We need more of this. As we await the impending UPS strike which could happen any time now (and severely impact the economy) maybe the Big Money Boyz on Wall Street and the rest of the 1% should take stock and recognize that the pay structure in America’s business is fucked up. In a time of big profits and full employment, workers are going to flex their muscles and it’s long overdue. If business and industry are smart they’ll recognize that they are going to have to share the wealth — these massive CEO salaries are a disgrace.

Everyone knows that the world is changing with new technology and nobody is quite sure where it’s going. But that’s no excuse for these rich assholes to pocket vast sums of money in the meantime while crying poor to the people who produce their product. Workers are getting fed up with that kind of bad faith.
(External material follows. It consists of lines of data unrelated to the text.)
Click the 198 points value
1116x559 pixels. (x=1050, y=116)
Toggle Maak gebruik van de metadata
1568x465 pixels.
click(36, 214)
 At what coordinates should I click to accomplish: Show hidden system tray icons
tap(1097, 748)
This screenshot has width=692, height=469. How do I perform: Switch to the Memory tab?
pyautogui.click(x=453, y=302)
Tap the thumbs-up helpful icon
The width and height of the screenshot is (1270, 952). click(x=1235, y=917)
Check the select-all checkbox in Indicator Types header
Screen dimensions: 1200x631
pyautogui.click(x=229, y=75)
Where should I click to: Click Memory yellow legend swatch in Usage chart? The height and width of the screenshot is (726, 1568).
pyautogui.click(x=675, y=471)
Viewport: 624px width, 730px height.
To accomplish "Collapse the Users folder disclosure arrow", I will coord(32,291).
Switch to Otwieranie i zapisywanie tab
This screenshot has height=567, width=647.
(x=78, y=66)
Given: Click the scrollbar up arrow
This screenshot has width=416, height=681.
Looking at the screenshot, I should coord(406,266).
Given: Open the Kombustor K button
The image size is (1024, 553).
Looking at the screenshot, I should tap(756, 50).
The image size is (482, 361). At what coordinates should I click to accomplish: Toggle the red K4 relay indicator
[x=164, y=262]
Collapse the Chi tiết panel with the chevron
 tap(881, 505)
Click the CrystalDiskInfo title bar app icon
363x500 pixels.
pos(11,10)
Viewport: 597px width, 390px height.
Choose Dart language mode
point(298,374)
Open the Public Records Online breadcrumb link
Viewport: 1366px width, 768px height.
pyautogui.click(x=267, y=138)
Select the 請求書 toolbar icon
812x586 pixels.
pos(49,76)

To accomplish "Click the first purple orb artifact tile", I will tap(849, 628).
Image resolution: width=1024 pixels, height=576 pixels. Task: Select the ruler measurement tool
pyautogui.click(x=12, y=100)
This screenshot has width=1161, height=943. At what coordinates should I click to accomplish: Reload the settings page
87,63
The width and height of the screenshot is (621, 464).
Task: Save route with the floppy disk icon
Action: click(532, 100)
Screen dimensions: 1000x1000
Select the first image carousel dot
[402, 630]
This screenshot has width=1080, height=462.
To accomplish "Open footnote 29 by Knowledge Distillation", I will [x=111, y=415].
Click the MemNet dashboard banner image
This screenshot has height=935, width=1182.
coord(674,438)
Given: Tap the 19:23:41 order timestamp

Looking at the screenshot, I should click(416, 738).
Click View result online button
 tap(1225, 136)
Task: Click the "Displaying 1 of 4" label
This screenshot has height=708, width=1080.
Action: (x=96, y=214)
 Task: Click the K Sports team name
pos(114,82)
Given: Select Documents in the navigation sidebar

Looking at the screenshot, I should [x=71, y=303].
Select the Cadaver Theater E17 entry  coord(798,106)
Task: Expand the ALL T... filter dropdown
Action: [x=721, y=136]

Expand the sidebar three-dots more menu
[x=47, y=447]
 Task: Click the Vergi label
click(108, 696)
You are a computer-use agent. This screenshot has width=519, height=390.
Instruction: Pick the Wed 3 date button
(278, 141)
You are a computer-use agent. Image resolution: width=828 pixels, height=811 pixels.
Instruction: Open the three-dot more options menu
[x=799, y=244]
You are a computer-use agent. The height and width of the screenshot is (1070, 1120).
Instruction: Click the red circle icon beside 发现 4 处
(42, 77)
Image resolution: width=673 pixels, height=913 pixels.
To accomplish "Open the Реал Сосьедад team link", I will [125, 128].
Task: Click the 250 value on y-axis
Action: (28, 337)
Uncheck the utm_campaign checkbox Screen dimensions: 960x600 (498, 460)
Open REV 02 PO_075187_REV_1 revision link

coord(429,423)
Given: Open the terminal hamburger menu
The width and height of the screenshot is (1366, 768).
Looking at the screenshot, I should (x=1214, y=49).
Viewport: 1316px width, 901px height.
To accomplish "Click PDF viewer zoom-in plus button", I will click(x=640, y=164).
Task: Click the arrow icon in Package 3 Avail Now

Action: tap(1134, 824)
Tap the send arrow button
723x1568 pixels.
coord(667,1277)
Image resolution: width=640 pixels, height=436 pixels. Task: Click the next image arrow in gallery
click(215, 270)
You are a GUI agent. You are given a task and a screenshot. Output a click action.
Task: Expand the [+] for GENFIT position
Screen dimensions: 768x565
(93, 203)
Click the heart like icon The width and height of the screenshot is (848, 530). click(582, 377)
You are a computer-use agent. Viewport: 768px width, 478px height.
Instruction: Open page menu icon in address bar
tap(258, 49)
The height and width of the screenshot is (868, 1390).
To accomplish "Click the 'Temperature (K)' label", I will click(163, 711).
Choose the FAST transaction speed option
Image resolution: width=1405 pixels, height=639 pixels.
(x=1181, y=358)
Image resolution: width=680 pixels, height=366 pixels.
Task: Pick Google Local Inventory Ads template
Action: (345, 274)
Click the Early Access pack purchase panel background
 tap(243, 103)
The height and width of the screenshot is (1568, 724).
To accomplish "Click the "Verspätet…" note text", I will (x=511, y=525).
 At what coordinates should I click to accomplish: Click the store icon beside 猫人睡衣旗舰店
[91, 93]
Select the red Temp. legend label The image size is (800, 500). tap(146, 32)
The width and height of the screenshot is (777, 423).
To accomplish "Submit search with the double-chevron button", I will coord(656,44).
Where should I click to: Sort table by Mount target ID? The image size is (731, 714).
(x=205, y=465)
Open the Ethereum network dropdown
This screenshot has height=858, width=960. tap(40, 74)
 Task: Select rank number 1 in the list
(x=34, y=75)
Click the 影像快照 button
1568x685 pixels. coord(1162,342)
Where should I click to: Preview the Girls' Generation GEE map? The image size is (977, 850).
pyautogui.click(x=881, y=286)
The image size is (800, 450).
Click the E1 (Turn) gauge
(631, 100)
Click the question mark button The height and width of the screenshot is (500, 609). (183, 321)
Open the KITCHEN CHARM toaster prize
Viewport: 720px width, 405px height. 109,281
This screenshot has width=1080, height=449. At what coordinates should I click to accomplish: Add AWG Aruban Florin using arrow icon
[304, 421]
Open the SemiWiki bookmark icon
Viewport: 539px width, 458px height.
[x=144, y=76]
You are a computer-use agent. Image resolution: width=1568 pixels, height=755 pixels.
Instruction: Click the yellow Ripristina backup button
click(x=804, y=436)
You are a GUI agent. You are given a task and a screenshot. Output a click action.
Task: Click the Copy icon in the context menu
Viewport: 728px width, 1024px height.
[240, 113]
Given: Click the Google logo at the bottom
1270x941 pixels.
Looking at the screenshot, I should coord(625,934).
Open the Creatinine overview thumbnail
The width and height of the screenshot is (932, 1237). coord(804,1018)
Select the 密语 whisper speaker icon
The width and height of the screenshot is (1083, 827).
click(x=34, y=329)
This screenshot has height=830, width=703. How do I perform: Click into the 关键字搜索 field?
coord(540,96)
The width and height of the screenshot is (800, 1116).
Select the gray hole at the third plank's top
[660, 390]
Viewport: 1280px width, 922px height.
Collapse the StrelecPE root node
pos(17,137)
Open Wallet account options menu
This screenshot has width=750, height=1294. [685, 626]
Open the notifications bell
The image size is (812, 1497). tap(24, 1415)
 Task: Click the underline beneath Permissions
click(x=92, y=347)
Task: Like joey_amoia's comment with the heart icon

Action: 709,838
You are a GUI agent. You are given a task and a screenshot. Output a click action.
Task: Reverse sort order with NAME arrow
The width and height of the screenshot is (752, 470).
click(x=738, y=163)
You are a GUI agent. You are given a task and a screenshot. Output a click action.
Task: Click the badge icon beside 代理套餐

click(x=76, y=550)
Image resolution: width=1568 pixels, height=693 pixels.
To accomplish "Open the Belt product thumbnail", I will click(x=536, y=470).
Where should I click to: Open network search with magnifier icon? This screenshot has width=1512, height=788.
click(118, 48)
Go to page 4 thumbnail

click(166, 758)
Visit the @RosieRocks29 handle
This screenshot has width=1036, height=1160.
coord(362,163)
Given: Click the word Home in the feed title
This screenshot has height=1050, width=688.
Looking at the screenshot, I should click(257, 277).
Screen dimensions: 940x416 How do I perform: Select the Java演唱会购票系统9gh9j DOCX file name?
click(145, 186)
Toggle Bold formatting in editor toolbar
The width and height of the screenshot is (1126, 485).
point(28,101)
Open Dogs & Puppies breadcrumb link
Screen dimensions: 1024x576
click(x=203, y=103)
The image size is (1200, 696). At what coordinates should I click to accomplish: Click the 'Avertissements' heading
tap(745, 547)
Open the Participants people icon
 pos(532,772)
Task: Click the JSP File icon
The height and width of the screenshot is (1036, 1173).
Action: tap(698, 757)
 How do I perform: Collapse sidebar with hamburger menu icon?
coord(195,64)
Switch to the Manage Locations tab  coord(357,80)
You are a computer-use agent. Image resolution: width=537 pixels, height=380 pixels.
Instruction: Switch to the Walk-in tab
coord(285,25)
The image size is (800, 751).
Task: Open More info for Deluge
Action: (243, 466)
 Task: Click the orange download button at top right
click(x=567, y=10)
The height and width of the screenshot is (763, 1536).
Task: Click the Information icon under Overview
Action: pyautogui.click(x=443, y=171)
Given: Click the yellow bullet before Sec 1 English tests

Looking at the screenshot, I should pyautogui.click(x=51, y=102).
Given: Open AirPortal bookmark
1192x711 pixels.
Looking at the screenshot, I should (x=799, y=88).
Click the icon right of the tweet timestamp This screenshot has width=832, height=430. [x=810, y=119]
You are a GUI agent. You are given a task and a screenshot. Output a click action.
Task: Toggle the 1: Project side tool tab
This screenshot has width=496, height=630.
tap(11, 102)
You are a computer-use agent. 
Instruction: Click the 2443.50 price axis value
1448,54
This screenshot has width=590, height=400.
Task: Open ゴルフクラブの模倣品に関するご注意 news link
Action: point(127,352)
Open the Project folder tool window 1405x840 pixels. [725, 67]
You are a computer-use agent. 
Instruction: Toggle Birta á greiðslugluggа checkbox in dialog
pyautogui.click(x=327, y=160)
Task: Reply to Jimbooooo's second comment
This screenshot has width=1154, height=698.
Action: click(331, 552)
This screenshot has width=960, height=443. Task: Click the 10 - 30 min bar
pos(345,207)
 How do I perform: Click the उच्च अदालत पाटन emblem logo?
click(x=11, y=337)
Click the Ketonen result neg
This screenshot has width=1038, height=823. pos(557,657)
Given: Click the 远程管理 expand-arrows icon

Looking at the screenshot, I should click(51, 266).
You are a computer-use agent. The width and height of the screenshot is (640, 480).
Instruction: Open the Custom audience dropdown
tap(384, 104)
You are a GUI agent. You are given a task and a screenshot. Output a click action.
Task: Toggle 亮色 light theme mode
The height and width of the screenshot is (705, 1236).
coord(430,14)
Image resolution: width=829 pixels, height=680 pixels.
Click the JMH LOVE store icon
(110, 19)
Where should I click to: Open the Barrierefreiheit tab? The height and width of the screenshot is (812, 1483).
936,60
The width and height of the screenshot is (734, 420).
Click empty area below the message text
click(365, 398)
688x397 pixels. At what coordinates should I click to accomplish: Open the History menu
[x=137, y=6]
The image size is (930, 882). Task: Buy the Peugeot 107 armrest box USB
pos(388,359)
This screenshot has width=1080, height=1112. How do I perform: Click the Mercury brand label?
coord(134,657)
Where’s “Top Gov” when you need him?

Oh Gov. DeSantis? While you are conducting a “war on woke” your state has a serious problem:

In places like California, Louisiana and Florida, insurers are balking at covering problems made worse by the climate crisis.

The problem got worse for the Sunshine State this week, as Farmers Insurance Group served notice it would no longer be in the business of home, auto or umbrella coverage there, per the Orlando Sentinel’s Jeffrey Schweers. This affects 100,000 Florida homeowners.

Ten other companies had already left “in the midst of the state’s relentless insurance crisis, which has caused premiums to skyrocket by 100% or more in some cases. Property owners are bracing for a 40% increase this year,” Schweers reported.

California, at least, is doing everything it can to deal with climate change. Florida politicians insist that it isn’t happening even as their water temperatures are soaring to unprecedented  hot tub-like temperatures! 

The truth is that governors like DeSantis don’t have any answers because they are complicit in convincing their deluded voters that climate change is a woke hoax and no big deal. So he’s ignoring it. But at some point reality is going to bite and with the treatment of its employers, the brain drain, the pushing out of immigrant labor in the agriculture and construction industries, this is going to affect the economic health of the state. (It’s social health is already terminal…)

Maybe the voters in Florida are fine with that. They can blame Hillary or something. But with all the GOP star power in that state you’d think at some point the chickens would come home to roost and notice that things are changing for the worse and nobody cares to do anything about it.